Question 5: A 24-year-old African American woman presents with severe bone pain and fever. She has sickle cell disease. Temperature is 39.2°C (102.6°F), blood pressure 110/65 mmHg. Hemoglobin is 6.1 g/dL (baseline 8.5 g/dL), reticulocyte count 0.5%, WBC 3,200/μL. Chest X-ray is clear. Blood cultures are pending.
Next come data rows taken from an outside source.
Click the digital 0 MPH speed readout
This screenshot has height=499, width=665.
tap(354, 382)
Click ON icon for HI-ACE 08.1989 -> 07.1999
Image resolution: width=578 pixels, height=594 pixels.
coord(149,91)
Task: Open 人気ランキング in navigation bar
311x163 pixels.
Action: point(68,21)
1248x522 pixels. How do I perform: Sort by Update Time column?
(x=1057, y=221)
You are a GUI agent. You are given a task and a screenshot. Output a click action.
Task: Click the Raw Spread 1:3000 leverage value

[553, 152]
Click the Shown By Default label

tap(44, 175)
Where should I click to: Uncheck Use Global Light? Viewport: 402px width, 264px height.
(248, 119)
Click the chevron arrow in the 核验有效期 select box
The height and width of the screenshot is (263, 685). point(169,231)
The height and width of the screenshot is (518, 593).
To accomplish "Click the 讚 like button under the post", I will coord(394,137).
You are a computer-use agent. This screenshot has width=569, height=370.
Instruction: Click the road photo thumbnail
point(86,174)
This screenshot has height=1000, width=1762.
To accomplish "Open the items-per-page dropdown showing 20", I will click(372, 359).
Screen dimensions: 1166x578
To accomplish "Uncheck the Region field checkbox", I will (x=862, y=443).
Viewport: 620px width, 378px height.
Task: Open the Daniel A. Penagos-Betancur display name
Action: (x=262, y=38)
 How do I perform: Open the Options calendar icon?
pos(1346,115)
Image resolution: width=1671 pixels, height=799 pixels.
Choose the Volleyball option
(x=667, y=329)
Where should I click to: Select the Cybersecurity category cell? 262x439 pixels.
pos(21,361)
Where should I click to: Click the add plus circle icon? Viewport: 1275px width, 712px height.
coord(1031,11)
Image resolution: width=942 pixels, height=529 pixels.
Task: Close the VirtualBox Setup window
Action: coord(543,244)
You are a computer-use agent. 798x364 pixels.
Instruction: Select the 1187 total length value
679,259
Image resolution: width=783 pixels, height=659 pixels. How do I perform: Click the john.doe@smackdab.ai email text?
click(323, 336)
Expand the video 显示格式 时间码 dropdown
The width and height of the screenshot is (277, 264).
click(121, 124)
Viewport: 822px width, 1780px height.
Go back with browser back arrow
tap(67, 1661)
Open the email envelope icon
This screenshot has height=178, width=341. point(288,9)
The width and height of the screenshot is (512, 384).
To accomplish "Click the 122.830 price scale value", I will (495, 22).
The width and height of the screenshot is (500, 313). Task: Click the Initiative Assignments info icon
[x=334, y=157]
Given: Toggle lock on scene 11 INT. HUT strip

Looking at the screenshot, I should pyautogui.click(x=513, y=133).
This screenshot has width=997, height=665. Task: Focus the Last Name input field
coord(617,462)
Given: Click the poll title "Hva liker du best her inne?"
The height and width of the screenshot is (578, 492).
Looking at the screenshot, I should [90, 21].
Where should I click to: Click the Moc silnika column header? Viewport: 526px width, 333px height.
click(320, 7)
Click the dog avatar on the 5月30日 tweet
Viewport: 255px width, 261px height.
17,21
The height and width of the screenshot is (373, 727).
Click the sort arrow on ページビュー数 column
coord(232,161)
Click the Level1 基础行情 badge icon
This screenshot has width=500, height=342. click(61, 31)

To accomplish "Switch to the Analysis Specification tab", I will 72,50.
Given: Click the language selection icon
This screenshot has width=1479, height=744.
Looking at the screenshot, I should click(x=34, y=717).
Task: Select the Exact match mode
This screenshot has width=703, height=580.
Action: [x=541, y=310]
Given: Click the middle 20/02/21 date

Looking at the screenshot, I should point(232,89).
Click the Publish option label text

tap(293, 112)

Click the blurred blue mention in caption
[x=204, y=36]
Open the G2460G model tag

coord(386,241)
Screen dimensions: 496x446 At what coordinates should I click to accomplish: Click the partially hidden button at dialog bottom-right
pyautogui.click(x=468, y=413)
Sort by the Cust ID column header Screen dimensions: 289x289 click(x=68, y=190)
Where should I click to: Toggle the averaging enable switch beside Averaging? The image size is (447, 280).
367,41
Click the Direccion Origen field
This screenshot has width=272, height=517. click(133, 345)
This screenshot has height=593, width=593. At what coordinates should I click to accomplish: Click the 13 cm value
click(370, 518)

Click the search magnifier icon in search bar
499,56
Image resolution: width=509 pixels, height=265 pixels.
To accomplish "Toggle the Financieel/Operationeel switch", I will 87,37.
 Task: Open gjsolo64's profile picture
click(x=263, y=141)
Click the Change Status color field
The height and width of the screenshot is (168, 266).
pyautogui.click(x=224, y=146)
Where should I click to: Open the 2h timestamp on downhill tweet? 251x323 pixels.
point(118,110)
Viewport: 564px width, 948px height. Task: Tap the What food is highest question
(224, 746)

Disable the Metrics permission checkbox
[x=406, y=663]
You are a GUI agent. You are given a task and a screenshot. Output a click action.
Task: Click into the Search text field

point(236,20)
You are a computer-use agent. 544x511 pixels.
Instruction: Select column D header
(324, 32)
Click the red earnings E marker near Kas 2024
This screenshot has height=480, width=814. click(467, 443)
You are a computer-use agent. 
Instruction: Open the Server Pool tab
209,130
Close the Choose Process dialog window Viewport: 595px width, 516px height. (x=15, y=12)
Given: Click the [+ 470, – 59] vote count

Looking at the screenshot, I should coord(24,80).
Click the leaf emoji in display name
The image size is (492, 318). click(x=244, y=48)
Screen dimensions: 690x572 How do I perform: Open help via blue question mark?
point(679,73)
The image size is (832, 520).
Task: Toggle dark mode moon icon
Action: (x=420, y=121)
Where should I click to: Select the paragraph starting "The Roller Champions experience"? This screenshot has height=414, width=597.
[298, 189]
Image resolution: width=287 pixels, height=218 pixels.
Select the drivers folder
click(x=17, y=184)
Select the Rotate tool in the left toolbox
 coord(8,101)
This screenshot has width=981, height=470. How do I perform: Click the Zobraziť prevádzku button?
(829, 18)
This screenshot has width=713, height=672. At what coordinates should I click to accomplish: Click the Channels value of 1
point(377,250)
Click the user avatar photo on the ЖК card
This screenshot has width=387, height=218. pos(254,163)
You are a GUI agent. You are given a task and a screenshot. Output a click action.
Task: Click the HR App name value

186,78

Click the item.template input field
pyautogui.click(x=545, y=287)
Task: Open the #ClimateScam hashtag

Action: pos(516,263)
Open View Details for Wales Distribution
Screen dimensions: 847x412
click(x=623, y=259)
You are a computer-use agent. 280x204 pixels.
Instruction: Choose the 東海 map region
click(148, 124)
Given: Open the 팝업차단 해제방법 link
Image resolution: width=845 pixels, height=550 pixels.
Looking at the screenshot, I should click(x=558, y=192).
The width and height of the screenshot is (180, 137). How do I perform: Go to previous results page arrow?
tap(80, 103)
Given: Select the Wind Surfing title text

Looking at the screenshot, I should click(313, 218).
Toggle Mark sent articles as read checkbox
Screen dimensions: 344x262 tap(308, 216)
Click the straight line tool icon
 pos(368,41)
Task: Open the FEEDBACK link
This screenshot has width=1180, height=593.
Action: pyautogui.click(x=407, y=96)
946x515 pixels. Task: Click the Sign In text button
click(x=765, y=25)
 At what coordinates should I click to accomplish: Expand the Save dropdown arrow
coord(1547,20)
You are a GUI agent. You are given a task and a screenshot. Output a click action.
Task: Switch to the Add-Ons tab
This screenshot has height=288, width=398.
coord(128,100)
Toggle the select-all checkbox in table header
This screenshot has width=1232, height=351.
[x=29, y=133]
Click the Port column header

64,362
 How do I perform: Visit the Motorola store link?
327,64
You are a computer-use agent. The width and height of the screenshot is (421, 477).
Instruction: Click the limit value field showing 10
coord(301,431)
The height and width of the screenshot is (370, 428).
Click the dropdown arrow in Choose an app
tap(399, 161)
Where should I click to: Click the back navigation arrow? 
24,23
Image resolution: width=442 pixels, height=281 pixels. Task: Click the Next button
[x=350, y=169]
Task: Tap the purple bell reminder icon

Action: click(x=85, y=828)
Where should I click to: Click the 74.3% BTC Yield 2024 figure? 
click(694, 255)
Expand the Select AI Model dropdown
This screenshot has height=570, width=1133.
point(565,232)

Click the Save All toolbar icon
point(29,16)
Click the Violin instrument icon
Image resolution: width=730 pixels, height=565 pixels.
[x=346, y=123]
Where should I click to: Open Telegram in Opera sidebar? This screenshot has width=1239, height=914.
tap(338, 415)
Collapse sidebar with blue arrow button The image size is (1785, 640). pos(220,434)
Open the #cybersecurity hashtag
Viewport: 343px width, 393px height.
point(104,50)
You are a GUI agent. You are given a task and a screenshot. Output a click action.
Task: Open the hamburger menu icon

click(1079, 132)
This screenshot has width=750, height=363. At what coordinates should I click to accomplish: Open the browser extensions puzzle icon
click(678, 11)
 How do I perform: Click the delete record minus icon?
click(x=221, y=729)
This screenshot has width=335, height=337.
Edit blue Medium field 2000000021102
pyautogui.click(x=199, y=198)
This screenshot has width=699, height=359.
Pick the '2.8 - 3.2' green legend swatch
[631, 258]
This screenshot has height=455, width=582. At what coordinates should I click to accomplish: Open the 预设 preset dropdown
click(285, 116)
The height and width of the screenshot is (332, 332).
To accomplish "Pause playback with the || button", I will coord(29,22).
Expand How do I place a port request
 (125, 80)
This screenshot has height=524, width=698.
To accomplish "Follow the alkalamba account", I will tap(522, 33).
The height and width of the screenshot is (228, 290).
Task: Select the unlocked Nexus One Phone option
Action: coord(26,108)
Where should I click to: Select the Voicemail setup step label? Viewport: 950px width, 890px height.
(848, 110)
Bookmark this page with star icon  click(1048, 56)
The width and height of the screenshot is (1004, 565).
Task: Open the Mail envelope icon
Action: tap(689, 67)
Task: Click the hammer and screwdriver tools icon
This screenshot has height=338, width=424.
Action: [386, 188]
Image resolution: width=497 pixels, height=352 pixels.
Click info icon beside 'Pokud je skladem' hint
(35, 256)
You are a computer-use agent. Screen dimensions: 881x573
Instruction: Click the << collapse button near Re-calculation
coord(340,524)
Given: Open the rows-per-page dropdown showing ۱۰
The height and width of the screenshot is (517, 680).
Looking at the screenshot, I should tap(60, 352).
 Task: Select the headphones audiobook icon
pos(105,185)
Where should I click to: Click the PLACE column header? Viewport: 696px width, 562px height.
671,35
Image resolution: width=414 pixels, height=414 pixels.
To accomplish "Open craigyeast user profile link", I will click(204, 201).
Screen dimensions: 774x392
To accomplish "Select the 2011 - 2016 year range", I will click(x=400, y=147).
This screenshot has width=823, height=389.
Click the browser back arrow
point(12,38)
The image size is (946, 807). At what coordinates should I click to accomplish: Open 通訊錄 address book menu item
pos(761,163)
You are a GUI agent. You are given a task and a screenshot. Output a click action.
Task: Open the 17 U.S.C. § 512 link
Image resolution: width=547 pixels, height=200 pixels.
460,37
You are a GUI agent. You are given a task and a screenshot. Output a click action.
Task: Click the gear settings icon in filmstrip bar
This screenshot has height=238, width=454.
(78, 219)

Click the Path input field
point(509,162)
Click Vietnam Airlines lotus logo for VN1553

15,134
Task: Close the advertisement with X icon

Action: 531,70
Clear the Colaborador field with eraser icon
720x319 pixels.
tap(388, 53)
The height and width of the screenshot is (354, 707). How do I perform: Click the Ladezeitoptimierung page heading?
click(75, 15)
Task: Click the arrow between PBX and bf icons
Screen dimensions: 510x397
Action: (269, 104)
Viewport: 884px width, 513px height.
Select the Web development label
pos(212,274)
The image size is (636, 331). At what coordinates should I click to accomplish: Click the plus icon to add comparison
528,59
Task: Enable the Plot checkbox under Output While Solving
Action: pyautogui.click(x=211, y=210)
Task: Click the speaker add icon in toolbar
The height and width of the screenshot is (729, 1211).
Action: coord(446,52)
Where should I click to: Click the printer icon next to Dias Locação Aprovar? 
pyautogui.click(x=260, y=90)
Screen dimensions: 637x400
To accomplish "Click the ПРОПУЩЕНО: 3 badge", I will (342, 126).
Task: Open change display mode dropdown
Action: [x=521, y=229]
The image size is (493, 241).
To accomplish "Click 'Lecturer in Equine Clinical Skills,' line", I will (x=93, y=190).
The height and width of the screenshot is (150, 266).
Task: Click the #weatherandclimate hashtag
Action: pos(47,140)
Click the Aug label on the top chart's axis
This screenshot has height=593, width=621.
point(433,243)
Analyze the clinical presentation and determine the priority intervention.
A. Simple transfusion for aplastic crisis and broad-spectrum antibiotics (Correct Answer)
B. Immediate bone marrow transplant evaluation
C. Exchange transfusion for acute chest syndrome
D. Intravenous immunoglobulin for parvovirus B19
E. Hydroxyurea initiation and pain management
Explanation: ***Simple transfusion for aplastic crisis and broad-spectrum antibiotics***
- The patient exhibits **aplastic crisis**, characterized by a significant drop in hemoglobin from baseline and an inappropriately low **reticulocyte count (0.5%)**, indicating suppressed erythropoiesis.
- **Simple blood transfusion** is the life-saving priority for symptomatic anemia, and **broad-spectrum antibiotics** are mandatory in sickle cell patients with fever due to functional asplenia and risk of **encapsulated bacterial sepsis**.
*Exchange transfusion for acute chest syndrome*
- This patient's **Chest X-ray is clear**, which effectively rules out **Acute Chest Syndrome (ACS)** as the primary cause of her current distress.
- Exchange transfusion is indicated for severe **ACS** or stroke, but her main issue is suppressed red cell production requiring simple volume and cell replacement.
*Hydroxyurea initiation and pain management*
- While **Hydroxyurea** is essential for long-term reduction of vaso-occlusive crises, it is not used for acute management and can briefly worsen **myelosuppression** during an active crisis.
- Pain management is a supportive measure, but it does not address the physiological emergency of **marrow failure** and potential sepsis indicated by her vitals and labs.
*Immediate bone marrow transplant evaluation*
- **Aplastic crisis** in SCD is typically a transient event often triggered by **Parvovirus B19**, not a permanent state of marrow failure like aplastic anemia.
- Bone marrow transplant is a definitive cure for SCD but is never the priority intervention during an **acute life-threatening hematologic crisis**.
*Intravenous immunoglobulin for parvovirus B19*
- **IVIG** may be used in chronic or severe cases of persistent Parvovirus B19 infection in immunocompromised patients, but it is not the first-line emergency treatment for an acute drop in hemoglobin.
- Stabilization with **transfusion** takes precedence over treating the underlying viral trigger, as the crisis is usually self-limiting once the acute phase passes.